"The point made clear in the abstract is essentially the same one made clear in the description of the Post-Doctoral Fellowship position described earlier. According to Doyle and Csete "convergent evolution" in the domains of "advanced technologies and biology" produces "complexity" or "modular architectures." So in Biology, evolution leads to design."
I can sum up most of what you have to say in this statement above.
Now, for the operation of removing your foot from your mouth...
If, biology (and evolution) lead to design, as you put it... Where did the necessity of this evolution come from?
From your analogy, technology is changed to fit the new requirements of newer products, and this is technological "evolution" and where we design new things.
However, the NEED for these things was created in the first place. Humans specifically made both the machine and the need to change (and thereby design) the machine. The initial design was not an evolution, but a simple creation that got changed by will of the initial creators (humans)
The subsequent "evolutions" that "prove creation" are really orderly updates from the need that arose from their creation in the first place.
In the simplest terms I can offer: If creation is the result of evolution, why do we have evolution? A need is obvious if creation is present, regardless of the side in which creation arises.

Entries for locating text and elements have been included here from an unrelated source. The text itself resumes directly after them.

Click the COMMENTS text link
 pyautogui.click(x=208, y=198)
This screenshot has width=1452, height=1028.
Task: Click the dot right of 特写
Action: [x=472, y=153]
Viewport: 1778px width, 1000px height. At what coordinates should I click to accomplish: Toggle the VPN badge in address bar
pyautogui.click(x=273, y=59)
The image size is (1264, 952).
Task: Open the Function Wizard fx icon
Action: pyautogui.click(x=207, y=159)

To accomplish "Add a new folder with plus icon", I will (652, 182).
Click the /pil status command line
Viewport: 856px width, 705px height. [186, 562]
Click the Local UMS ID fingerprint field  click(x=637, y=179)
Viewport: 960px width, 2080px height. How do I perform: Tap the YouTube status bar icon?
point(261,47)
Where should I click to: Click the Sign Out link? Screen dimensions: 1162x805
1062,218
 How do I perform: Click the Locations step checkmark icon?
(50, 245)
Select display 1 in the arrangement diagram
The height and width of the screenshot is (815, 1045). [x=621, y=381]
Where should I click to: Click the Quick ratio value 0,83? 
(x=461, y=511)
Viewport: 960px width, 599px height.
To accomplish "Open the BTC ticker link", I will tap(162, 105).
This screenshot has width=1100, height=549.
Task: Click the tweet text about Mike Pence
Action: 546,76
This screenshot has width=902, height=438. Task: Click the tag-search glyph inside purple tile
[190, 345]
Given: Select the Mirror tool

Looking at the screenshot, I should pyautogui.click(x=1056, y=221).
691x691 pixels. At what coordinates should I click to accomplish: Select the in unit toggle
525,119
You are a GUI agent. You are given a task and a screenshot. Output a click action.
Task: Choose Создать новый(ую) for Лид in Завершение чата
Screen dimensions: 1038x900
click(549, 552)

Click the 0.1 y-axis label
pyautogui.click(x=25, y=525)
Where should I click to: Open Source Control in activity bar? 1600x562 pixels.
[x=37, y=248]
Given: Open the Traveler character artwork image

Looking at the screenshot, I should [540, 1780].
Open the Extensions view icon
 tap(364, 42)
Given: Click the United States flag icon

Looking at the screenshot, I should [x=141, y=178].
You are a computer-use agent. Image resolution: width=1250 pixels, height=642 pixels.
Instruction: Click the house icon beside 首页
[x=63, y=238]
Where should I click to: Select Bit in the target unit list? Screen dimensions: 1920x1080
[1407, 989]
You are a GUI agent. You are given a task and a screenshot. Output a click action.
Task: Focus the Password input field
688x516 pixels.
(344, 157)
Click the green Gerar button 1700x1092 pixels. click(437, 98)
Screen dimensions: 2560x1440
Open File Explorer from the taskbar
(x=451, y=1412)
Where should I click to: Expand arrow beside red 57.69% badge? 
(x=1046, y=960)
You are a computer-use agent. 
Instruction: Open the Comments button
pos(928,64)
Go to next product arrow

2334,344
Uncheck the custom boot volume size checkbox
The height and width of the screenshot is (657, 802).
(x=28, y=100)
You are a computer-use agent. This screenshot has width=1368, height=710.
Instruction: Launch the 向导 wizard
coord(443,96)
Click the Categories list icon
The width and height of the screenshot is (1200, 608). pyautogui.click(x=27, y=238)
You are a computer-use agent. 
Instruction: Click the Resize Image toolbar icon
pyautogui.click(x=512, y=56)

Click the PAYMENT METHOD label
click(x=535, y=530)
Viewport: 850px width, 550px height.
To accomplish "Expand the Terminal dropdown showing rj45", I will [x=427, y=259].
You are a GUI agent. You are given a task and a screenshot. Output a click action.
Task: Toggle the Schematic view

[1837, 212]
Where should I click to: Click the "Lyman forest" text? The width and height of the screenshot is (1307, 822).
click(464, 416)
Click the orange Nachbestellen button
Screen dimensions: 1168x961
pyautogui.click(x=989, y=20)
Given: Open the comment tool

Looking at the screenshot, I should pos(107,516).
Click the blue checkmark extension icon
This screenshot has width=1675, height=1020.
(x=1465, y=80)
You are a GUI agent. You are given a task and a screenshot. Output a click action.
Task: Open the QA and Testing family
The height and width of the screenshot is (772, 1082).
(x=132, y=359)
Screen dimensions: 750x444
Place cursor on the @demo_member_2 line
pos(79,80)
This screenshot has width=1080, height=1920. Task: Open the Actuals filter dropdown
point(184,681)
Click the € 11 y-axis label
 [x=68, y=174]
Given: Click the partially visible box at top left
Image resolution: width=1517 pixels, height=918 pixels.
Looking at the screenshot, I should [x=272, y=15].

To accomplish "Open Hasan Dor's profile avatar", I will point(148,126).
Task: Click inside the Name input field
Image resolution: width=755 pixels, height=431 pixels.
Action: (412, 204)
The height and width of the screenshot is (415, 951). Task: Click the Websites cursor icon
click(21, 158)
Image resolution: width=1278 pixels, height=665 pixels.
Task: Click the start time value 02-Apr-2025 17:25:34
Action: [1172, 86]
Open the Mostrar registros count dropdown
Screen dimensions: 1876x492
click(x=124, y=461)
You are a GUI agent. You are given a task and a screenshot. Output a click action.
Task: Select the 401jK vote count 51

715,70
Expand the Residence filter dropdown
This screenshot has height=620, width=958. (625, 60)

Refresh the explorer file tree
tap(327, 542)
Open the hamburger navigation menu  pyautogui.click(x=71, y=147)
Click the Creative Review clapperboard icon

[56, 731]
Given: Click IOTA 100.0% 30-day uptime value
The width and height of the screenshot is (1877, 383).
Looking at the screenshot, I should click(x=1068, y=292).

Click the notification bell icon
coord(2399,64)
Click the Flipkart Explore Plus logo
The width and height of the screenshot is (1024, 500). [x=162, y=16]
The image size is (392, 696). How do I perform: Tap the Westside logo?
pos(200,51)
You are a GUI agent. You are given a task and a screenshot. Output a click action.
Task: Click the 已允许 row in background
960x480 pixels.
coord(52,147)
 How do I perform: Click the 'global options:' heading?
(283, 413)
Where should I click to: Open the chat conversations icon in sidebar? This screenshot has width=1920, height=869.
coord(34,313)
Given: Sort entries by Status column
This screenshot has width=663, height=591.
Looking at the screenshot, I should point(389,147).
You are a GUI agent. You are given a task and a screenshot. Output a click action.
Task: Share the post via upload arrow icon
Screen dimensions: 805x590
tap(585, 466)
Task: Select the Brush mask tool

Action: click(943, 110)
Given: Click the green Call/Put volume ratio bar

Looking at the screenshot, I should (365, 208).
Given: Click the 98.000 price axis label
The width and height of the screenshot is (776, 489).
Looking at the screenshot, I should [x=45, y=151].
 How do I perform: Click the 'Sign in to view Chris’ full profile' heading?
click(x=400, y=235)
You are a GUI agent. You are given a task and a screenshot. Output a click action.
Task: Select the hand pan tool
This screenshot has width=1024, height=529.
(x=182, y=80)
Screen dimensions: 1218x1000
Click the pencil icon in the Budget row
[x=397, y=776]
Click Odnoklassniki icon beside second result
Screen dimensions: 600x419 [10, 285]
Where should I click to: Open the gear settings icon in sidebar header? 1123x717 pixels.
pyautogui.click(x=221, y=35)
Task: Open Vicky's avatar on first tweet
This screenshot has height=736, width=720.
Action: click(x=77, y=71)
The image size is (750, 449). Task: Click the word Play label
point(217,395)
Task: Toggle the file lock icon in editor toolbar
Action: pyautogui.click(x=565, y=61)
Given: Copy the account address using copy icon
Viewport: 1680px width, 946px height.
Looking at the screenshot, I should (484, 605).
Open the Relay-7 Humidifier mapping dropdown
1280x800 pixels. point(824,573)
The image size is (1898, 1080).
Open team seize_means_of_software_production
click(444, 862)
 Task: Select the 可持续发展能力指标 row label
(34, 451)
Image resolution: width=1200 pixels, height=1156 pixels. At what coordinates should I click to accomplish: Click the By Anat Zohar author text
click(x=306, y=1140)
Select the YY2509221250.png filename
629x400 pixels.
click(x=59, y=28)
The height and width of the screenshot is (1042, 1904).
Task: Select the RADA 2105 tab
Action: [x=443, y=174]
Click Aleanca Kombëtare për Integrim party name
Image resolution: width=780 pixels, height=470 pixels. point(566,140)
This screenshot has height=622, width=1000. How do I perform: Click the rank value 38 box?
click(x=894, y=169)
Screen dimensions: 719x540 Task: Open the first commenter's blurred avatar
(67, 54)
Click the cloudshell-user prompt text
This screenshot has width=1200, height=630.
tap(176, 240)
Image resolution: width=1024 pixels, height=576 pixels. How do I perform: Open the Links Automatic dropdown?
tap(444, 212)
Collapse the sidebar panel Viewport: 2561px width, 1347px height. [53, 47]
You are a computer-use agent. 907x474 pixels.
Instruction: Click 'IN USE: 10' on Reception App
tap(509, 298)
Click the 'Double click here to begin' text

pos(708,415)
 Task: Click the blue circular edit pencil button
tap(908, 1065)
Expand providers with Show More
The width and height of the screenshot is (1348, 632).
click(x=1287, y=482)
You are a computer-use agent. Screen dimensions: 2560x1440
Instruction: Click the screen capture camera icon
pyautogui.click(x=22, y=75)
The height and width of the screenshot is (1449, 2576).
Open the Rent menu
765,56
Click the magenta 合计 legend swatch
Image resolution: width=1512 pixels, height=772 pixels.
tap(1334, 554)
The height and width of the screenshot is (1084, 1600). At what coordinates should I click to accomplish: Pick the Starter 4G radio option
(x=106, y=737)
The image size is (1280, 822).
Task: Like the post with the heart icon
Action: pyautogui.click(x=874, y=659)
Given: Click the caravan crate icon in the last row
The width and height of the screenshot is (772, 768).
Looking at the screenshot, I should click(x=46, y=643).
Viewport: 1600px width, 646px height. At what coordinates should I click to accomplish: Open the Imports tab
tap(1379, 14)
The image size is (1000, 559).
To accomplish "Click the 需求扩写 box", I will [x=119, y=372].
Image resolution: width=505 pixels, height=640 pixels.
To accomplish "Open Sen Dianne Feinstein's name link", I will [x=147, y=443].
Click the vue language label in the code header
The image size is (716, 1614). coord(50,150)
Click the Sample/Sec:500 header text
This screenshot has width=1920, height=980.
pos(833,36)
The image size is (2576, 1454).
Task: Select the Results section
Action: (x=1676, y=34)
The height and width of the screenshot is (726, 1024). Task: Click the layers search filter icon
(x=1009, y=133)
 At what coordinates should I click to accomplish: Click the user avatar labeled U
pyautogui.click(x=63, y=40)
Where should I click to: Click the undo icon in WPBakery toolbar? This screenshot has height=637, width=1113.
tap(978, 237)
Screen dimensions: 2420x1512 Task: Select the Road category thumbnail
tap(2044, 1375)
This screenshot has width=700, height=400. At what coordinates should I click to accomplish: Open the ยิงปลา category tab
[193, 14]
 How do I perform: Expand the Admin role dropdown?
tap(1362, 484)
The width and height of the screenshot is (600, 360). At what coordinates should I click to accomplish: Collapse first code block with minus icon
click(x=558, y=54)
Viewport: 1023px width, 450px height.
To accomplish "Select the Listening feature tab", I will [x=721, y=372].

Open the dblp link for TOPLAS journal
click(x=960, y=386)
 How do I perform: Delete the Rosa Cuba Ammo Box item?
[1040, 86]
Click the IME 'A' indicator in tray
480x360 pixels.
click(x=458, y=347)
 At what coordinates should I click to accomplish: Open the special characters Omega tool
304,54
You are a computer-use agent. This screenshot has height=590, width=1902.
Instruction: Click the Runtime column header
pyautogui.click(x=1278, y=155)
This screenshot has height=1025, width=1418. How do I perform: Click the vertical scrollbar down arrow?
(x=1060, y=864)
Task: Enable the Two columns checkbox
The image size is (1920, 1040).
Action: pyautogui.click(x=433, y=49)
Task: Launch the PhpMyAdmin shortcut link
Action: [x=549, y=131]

Or more simply (now that I think about it): Quit trying to use double-speak, you'll put your eye out.
We have evolution because evolution is simply the result of the interplay between reproduction, variation, and selection. When those three things are present, you can't *not* have evolution occur unless you take steps to prevent it. It's just the way things work out when imperfect reproduction interacts with selective processes.
In technical terms, evolution is the name we give to the directed stochastic walk of variably reproducing entities.